In addition to ProTherm, we explored the studies reported in the ProtaBank database, extracted the thermostability data, and integrated them into our database. We also performed a manual literature search using stability-based keywords such as ‘protein stability’, ‘thermostability’, ‘free energy upon mutation’, ‘protein stabilization’. We mined the recent scientific articles reporting mutants with measured stability data and contacted the authors of the publications when the relevant data were not available in the article. All such entries were marked as ‘curated’ as we extracted them directly from the original publications. Finally, we reviewed the thermostability data collected in our lab throughout the last few years and added them to the database. We perform experimental protein characterization in our protein engineering projects on a regular basis, and measuring protein stability is an essential part of such characterization. In total, the three sources led to a significant enlargement of the data size by 62% in terms of all the entries. The number of curated entries more than doubled compared to the previously collected cleaned FireProt subset of ProTherm.

Dataset assignment

In the second acquisition step, we collected 40 datasets from the VariBench database (11) and literature (18), which were used previously for training or testing of existing predictors.
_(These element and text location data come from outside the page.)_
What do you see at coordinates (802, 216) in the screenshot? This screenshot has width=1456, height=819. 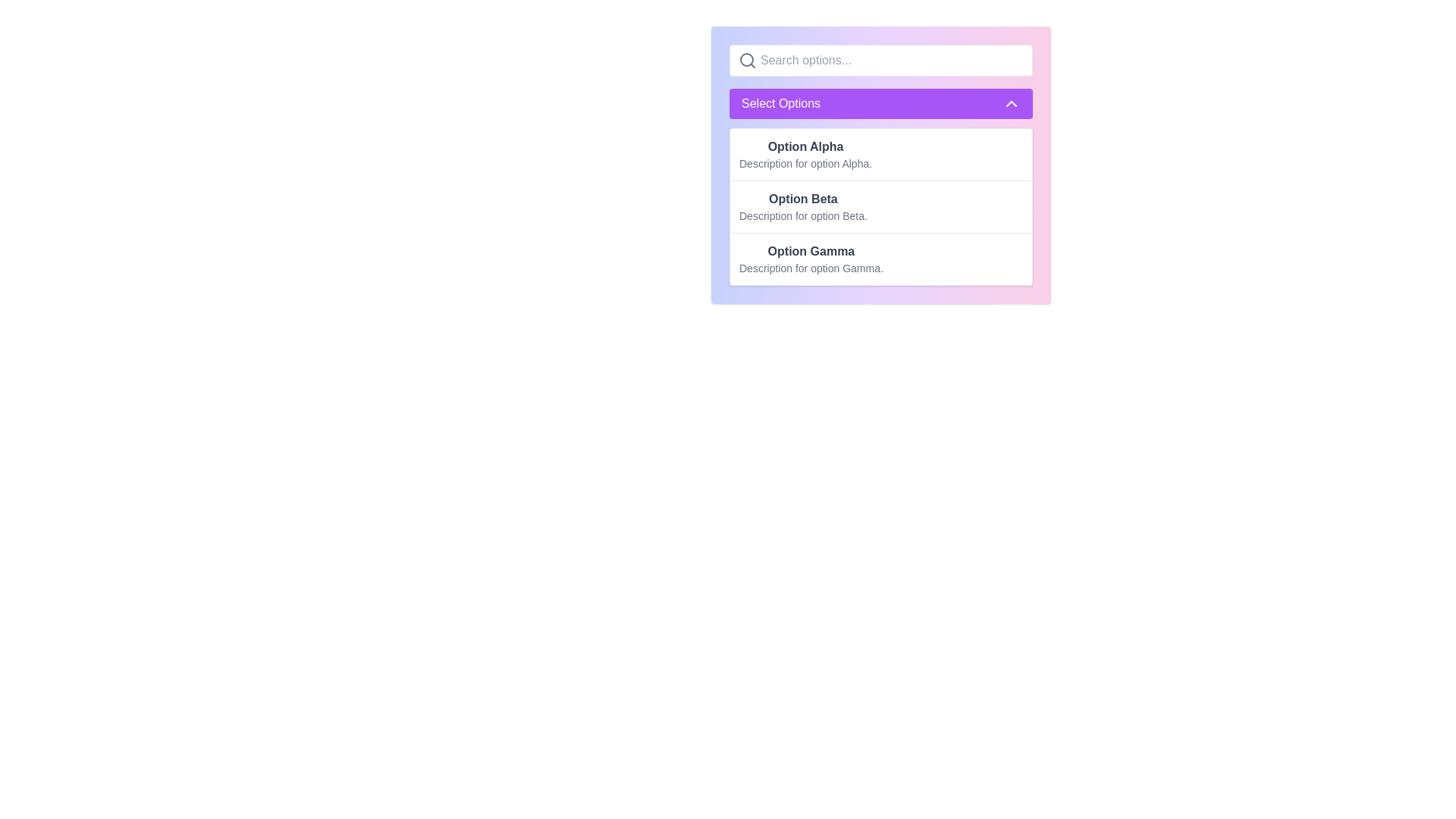 I see `text content of the descriptive label located directly below 'Option Beta' in the dropdown panel` at bounding box center [802, 216].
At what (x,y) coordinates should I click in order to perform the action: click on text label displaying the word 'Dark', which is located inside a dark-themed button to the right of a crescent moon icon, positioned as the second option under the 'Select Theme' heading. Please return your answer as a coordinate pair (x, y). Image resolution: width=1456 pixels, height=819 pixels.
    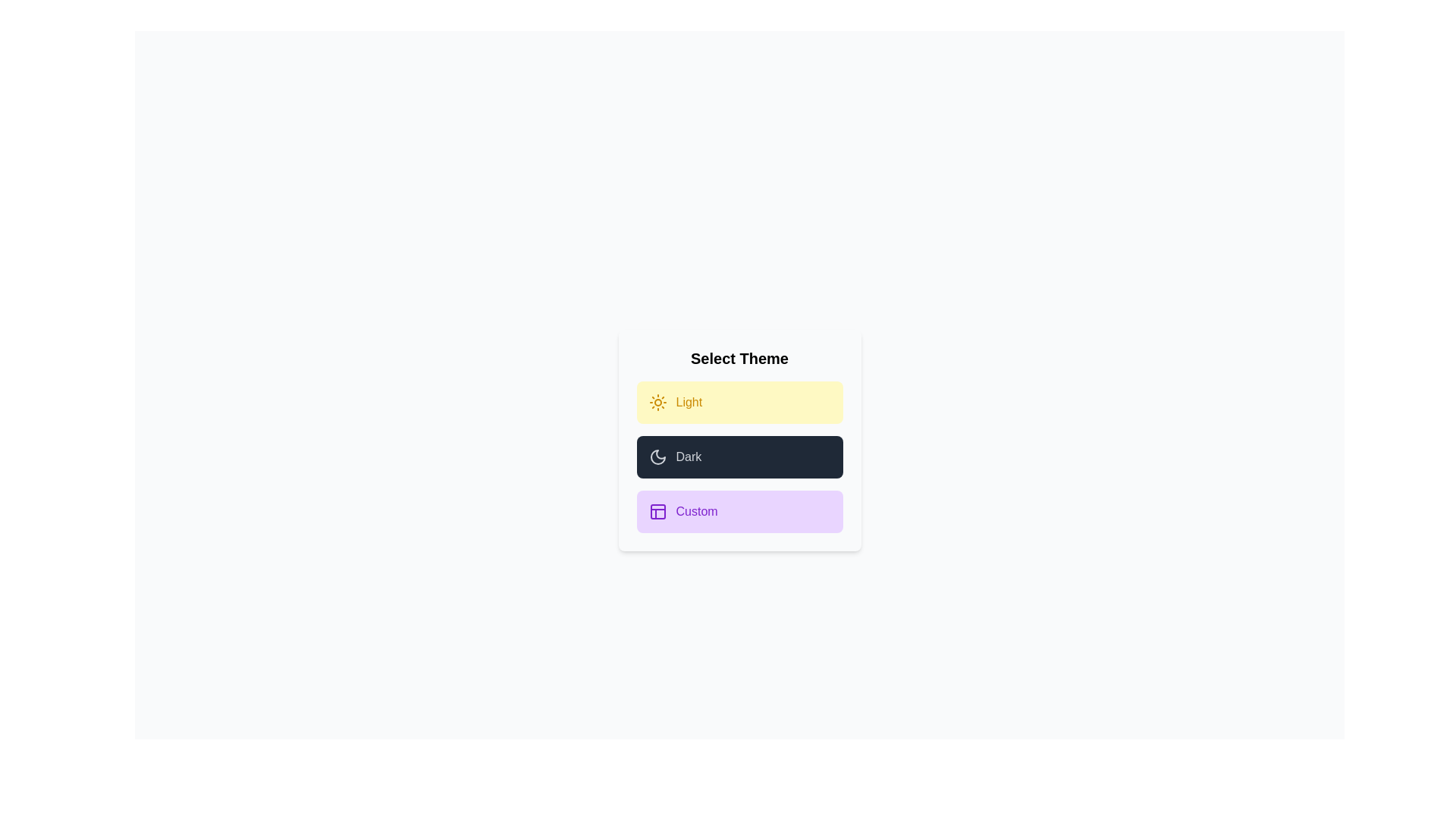
    Looking at the image, I should click on (688, 456).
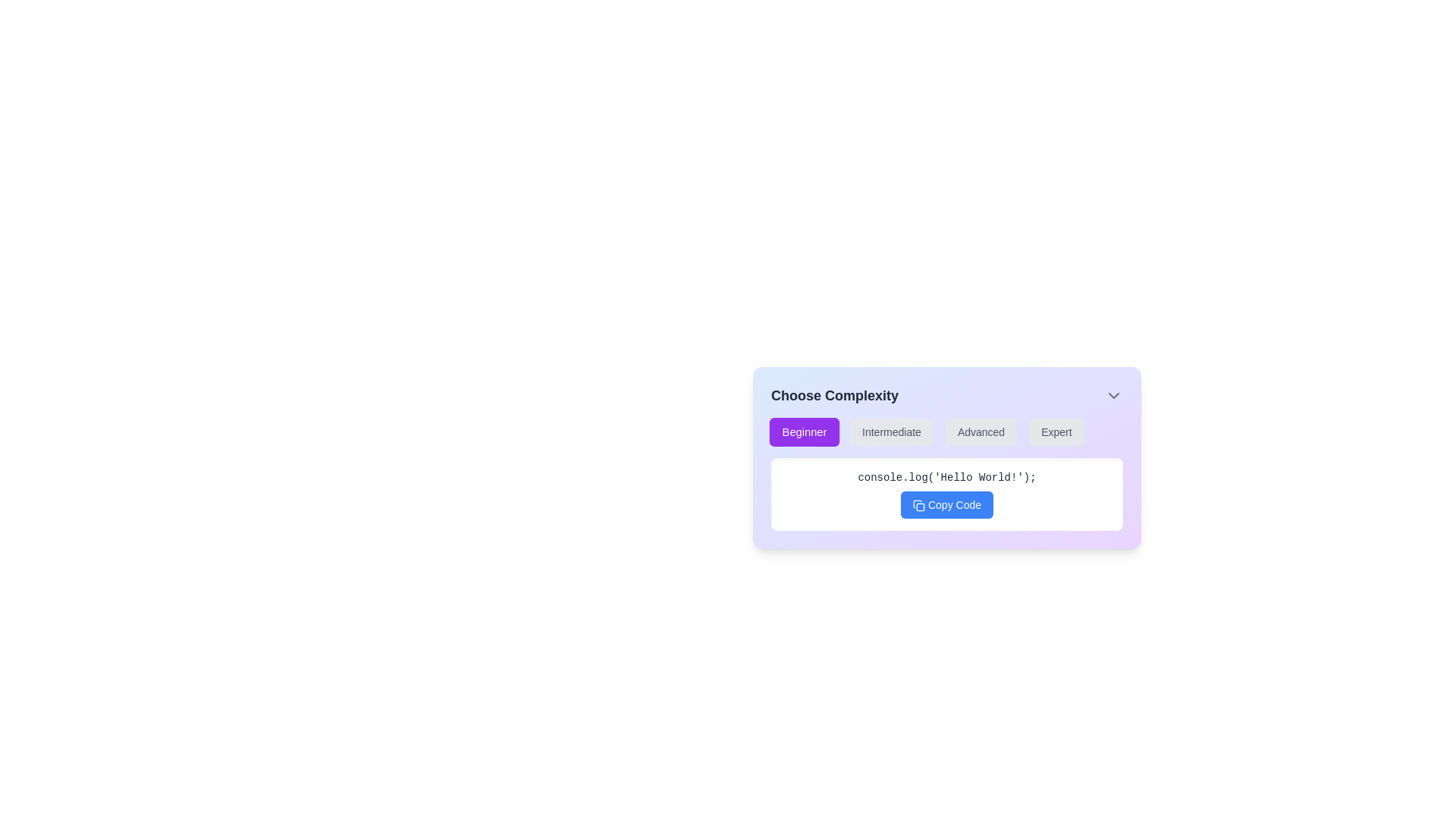 The height and width of the screenshot is (819, 1456). Describe the element at coordinates (803, 432) in the screenshot. I see `the 'Beginner' difficulty button in the complexity selection interface` at that location.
Since all these datasets are at least partially derived from ProTherm, we could label each measurement in FireProtDB by its membership in the datasets. These labels are particularly useful for the comparison of new prediction models to the existing tools. This task is usually done by the performance evaluation of predictors on a dataset that is entirely independent of the training and test sets used for the development of the tools. Since the dataset construction is often laborious and consists of a manual data processing, the possibility to directly exclude the data present in given datasets significantly simplifies and speeds up the construction process.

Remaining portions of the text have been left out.